Goal of the exercise:
Only the words of the entries are wanted, repeated exactly and without images.

Data for analysis:
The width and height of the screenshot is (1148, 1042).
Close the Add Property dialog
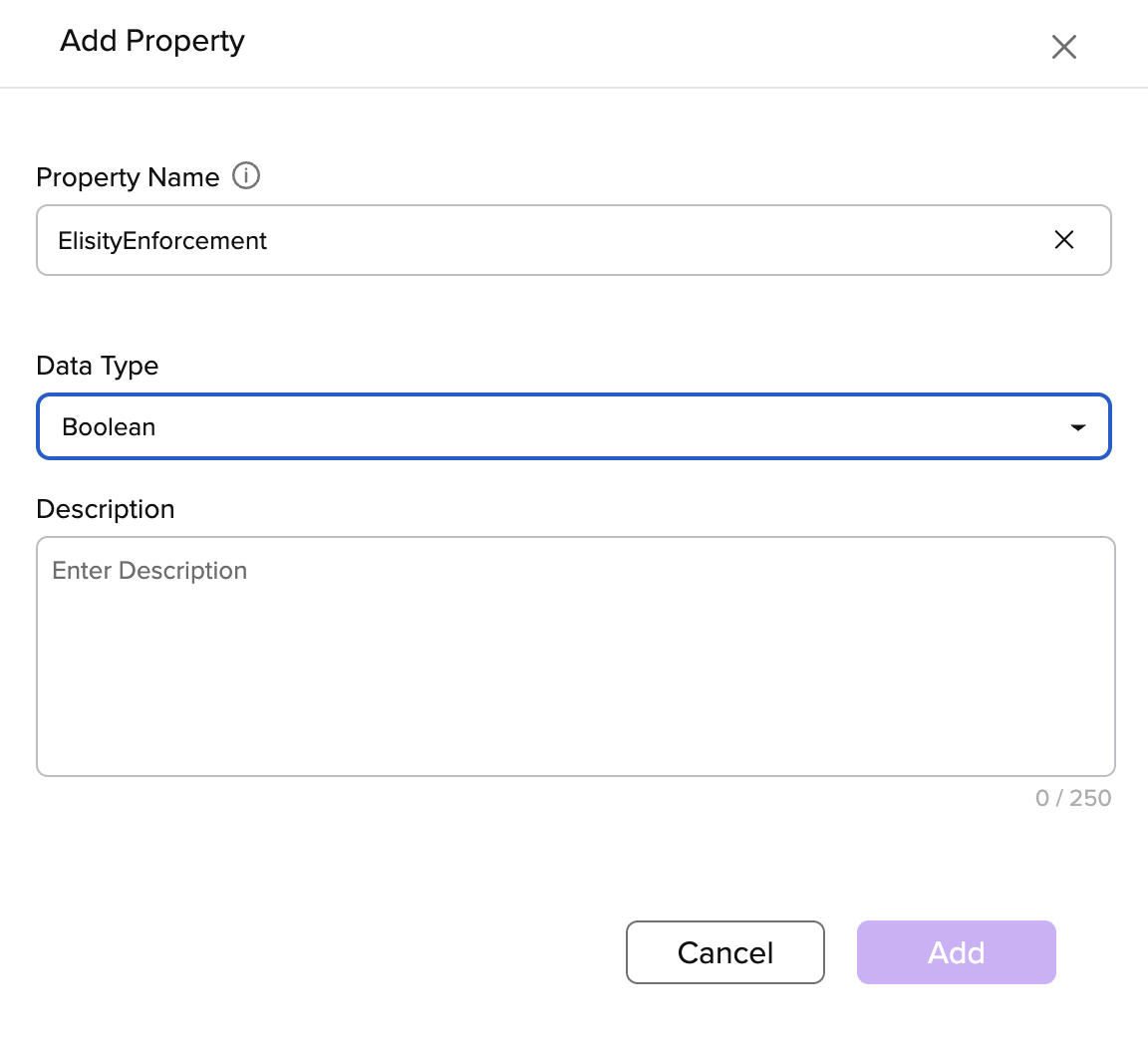[1063, 47]
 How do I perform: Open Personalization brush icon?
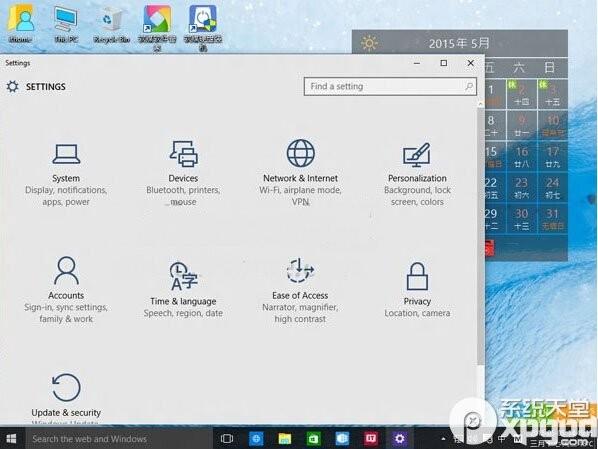pos(416,154)
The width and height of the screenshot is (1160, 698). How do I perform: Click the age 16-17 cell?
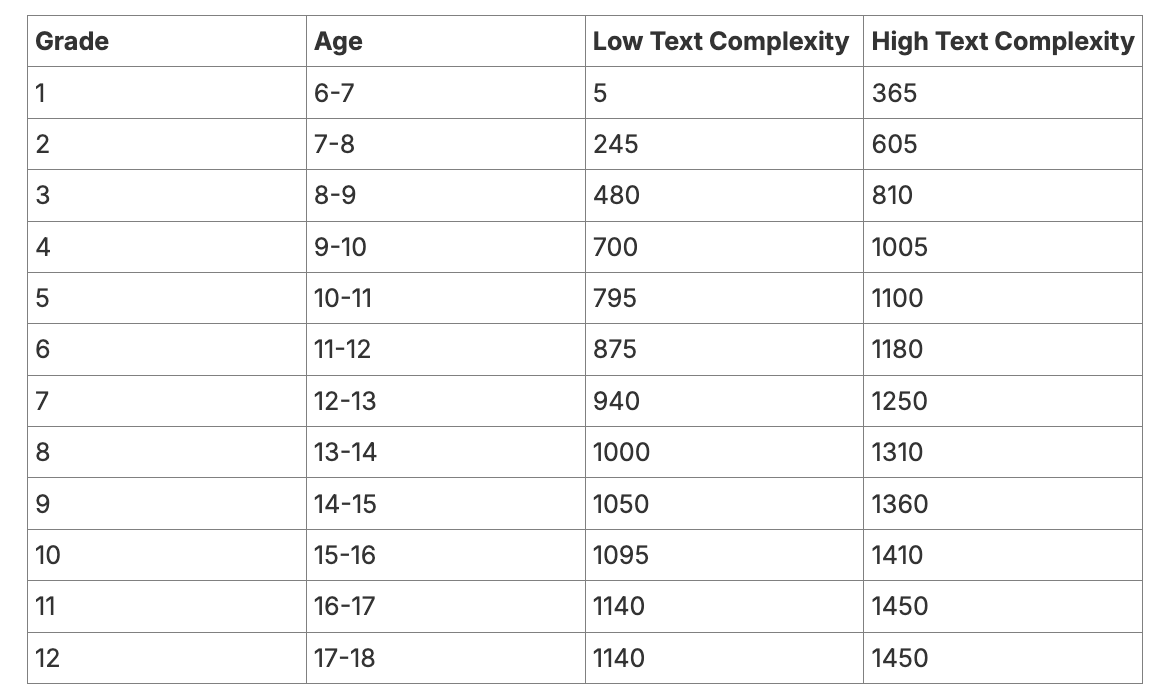tap(445, 606)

Written response:
The width and height of the screenshot is (1148, 1042).
Close the Add Property dialog
[1063, 47]
 How do I perform: Open Personalization brush icon?
pos(416,154)
The width and height of the screenshot is (1160, 698). How do I perform: Click the age 16-17 cell?
tap(445, 606)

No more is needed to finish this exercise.